There are rightly no easy answers, but they are posed: as they are in the musical performances, here very much of a piece with what we see. As so often in Holland Park, a sense of company that is more than its parts—like opera, like society, like nature?—is palpable and productive. Jessica Cottis’s direction of Jonathan Dove’s skilful reduction of Janáček’s score—very much a work of art in its own right, accordion and all—is fiercely alert in the moment; yet it also, as must any comprehending Janáček performance, senses and conveys the often surprising ways in which what might seem to be difficult, even rebarbative fragments are magically, indissolubly pieced together. The orchestra, here an attentive, lively City of London Sinfonia, takes on still more of that role when the work is sung in English, thus losing those foundational, generative Czech speech rhythms (even for those of us who speak no Czech). The decision is doubtless wise in a world permitting little international travel, a largely English cast (and audience) responding to the immediacy of a common tongue, a witty updating of Norman Tucker’s translation very much delivered and heard in the here and now. The ear compensates, as do the mind and eye.
 
Young Vixen (Estella Charlesworth), City of London Sinfonia, Jessica Cottis (conductor)

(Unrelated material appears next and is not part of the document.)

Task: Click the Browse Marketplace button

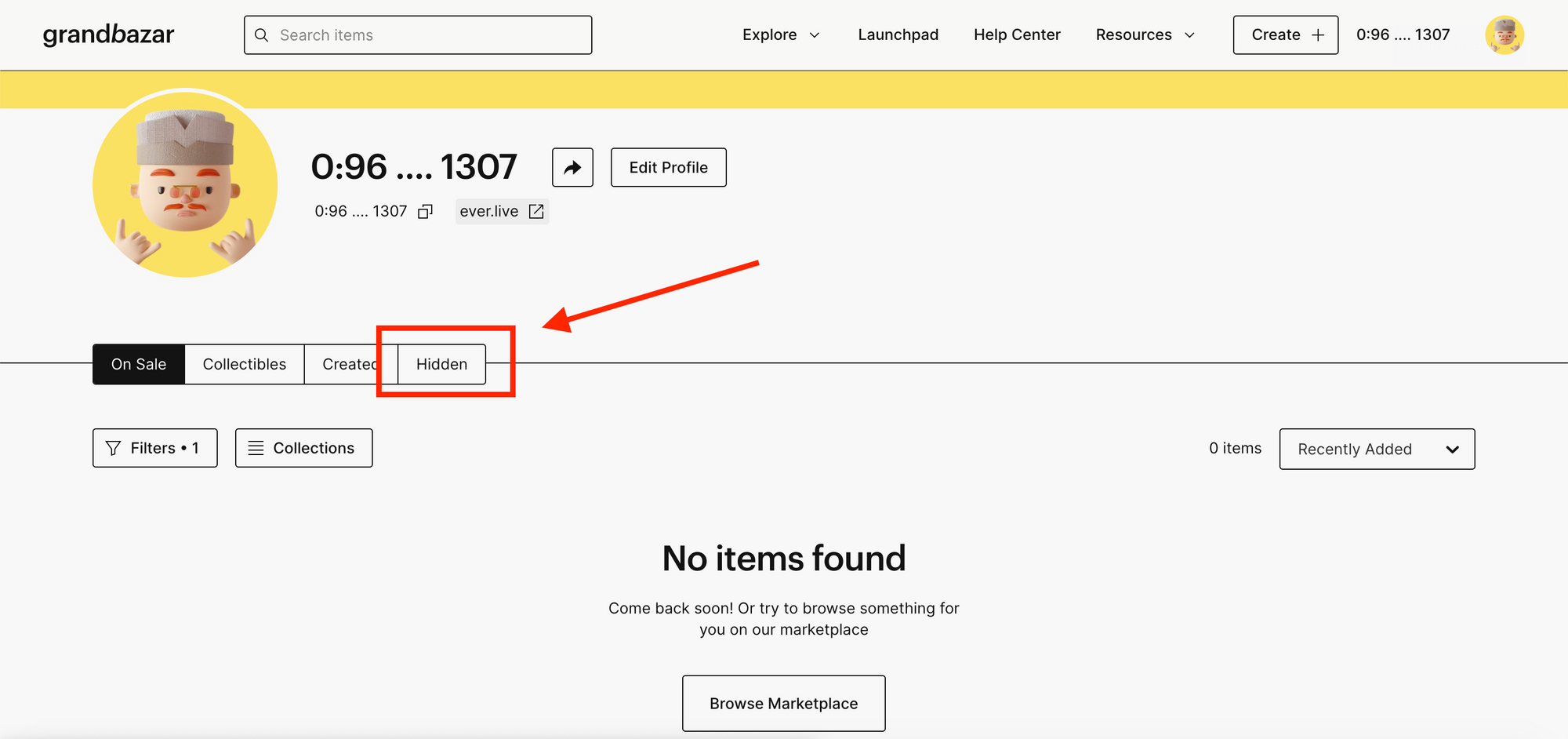Action: 783,703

It was, then, the sort of performance in which it is tempting to re-list the cast and attribute good things to all of them. Such an approach, if slightly tedious, would doubtless be warranted. If I only single out a few performances that particularly caught my ear (and other senses), such words should be taken as indicative rather than exclusive. Jennifer France and Julia Sporsén offered lively, loving portrayals of Vixen and Fox, similarly alive in the moment yet allusive to broader, more cyclical (and/or ruptured) themes. Grant Doyle’s detailed way with words and music had me wonder what he would have made of the original Czech, though only in retrospect. As a key bridge between one world and another, he not only made things fit but ensured that they moved us in our human state of alienated longing. So too, albeit more exclusively on the human side, did Charne Rochford’s Schoolmaster. Ashley Riches operated as Harašta with a fine vocal and stage swagger, seemingly knowing yet ultimately foolish. All contributed, though; the operatic ecosystem would have been considerably the poorer without any. Surely that offers its own, broader moral.